Concerning the use of the topic-word matrix byproduct of a topic model, a minority of studies utilized it as a topic-based document representation.

Zrigui et al.¹³ used LDA to represent each document using real-valued features, including words in each topic. Consequently, the approach reduces the VSM vector’s dimensionality while preserving semantic and syntactic information in the document representation.

Zhang et al.¹⁴ used LDA with Gibbs Sampling as a feature selection method for text classification. They took only the best terms in each topic by calculating the entropies of the terms on the term-topic matrix and choosing the terms with lower entropy values. Then, use only those features to train a state-of-the-art classifier. According to the experimental results, the proposed approach achieved better classification accuracy while reducing the feature space.

Taşcı et al.¹⁵ conducted a similar study. They extracted the hidden topic utilizing LDA for feature selection using Variational Expectation Maximization for estimation instead of Gibbs sampling. They compared it with the traditional feature selection techniques (i.e., Information Gain, Chi-square, and Document frequency). The results showed that the LDA-based metrics perform similarly to document frequency and chi-square.

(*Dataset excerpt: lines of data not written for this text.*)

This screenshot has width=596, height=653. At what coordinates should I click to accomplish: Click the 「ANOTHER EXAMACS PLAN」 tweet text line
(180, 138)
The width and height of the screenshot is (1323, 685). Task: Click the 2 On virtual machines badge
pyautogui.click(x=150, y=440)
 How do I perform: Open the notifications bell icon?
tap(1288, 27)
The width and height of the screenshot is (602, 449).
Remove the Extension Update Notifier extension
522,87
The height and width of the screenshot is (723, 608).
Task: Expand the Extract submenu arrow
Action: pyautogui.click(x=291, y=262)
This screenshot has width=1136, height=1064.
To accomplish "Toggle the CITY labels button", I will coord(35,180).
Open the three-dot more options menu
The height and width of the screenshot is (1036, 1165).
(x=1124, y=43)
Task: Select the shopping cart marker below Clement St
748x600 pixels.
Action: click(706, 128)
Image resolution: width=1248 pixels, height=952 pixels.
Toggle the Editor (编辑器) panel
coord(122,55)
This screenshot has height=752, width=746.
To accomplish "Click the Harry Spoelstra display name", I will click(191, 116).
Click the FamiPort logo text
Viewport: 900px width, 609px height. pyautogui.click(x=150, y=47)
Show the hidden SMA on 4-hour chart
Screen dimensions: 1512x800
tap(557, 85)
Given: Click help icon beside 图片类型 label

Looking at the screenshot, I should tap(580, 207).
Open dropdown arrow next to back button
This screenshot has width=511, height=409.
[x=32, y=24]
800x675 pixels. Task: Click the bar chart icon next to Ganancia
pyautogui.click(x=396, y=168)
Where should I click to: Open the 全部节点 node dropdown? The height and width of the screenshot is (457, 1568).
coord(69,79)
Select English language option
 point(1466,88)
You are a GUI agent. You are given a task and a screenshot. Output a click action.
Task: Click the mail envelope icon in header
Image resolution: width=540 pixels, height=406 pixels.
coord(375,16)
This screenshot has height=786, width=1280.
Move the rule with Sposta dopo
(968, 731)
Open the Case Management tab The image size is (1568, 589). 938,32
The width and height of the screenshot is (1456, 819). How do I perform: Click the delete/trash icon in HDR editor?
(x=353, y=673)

Al-Salami et al.¹⁶ utilized Labeled LDA (LLDA) as a feature selection algorithm. LLDA is a supervised version of LDA, which restricts the number of topics to be equivalent to the number of corpus categories. The study employed the LLDA’s topic-word distribution matrix, selecting high-weight words for training the classification model. Experimental results demonstrated that LLDA for feature selection accelerated AdaBoost.MH for multi-label categorization and outperformed other methods (i.e., Chi-square, GSSC, and Information Gain).

Mo et al.¹⁷ employed LDA for modeling topic terms and distribution in the corpus and used them as features to train an SVM classifier. Their study compared three feature representation schemes: topic distribution-based features, term enriched-topic features (replacing some LDA single terms with multi-word terms identified using a TerMine, an automatic term recognition tool), and bag-of-words (BOW) features. The outcomes from this research demonstrate that the topic-based features outperform the BOW one when applied to automatic citation screening.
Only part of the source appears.